Direct-to-consumer advertising exploits an information void that has been left by clinicians, health care providers and policy makers. Creating more informed patients is an aspiration with which no reasonable clinician can argue. This is especially needed in psychiatry, where stigma and misconceptions about the value of drug treatments contribute to poor compliance or prevent patients from seeking help. Whether formal or informal direct-to-consumer advertising fills this void with unbiased information is far from clear. In fact the opposite is likely to be true. Canada, which despite its geographical proximity to the USA has thus far resisted formal direct-to-consumer advertising, has funded research into the costs and consequences of such advertising. Mintzes, the author of this work, concluded:
‘We could find no evidence of improved drug utilization, improved doctor/patient relations, or reductions in hospitalization rates, serious morbidity or mortality attributable to [direct-to-consumer advertising]. The aim of the prohibition of prescription drug advertising in Canada is health protection. Any legislative change that would weaken the current restrictions on such advertising should be based on strong evidence that concerns about potential harm are unfounded, and – ideally – evidence of health benefits. On the contrary, we found a considerable body of evidence suggesting that such concerns are warranted, and no evidence that [direct-to-consumer advertising] is likely to improve the health of Canadians’ (Reference Mintzes, Barer and BassettMintzes et al, 2001).

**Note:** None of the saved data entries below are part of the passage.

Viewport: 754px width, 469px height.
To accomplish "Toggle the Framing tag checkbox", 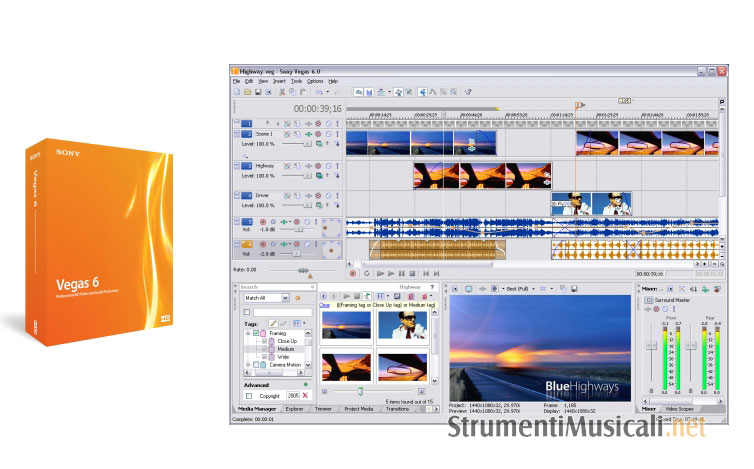I will pyautogui.click(x=256, y=332).
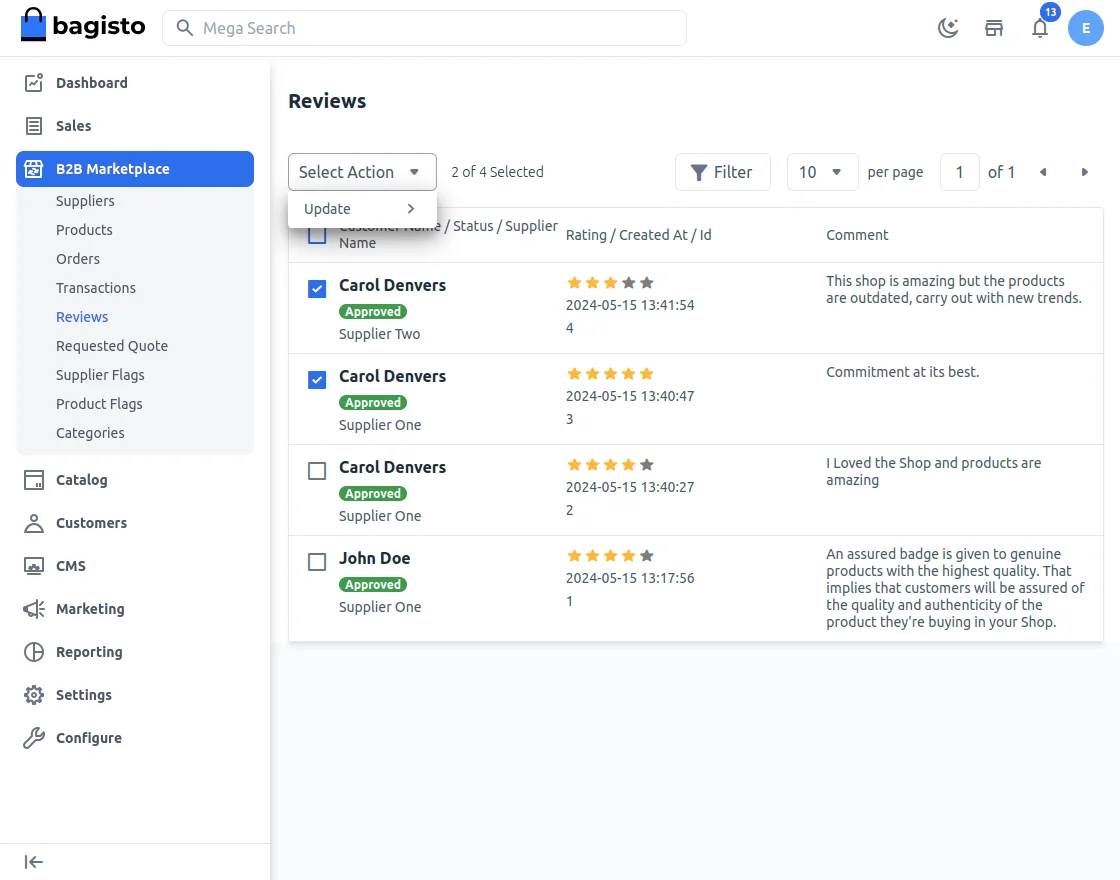Toggle dark mode moon icon
The image size is (1120, 880).
coord(947,28)
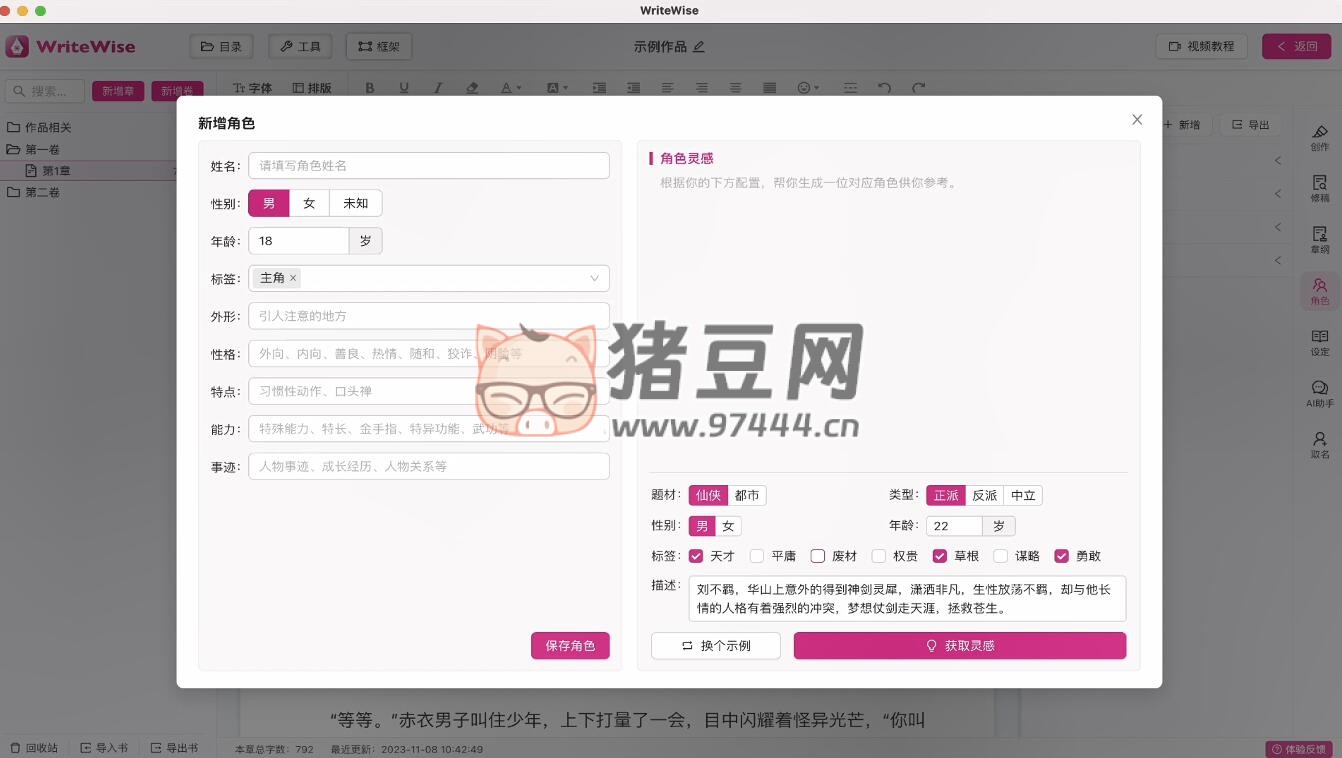Viewport: 1342px width, 758px height.
Task: Expand the 第二卷 folder in tree
Action: click(42, 192)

Sidney Wolfe, a clinician and director of the Public Citizen Health Research Group, writing in the New England Journal of Medicine said ‘The education of patients – or physicians – is too important to be left to the pharmaceutical industry’. Wolfe called on the National Institutes of Health and the US Food and Drug Administration to ‘replace tainted drug company “education” with scientifically based, useful information that will stimulate better conversations between doctors and patients and lead to true empowerment’ (Reference WolfeWolfe, 2002).
We believe that the advent of direct-to-consumer advertising should not be seen as progress. Psychiatry is likely to be changed for the worse and patient care is likely to be compromised as a consequence. There remains an onus on us all to strive to produce more informed patients and to provide unbiased information that is understandable and informative for those who require our care.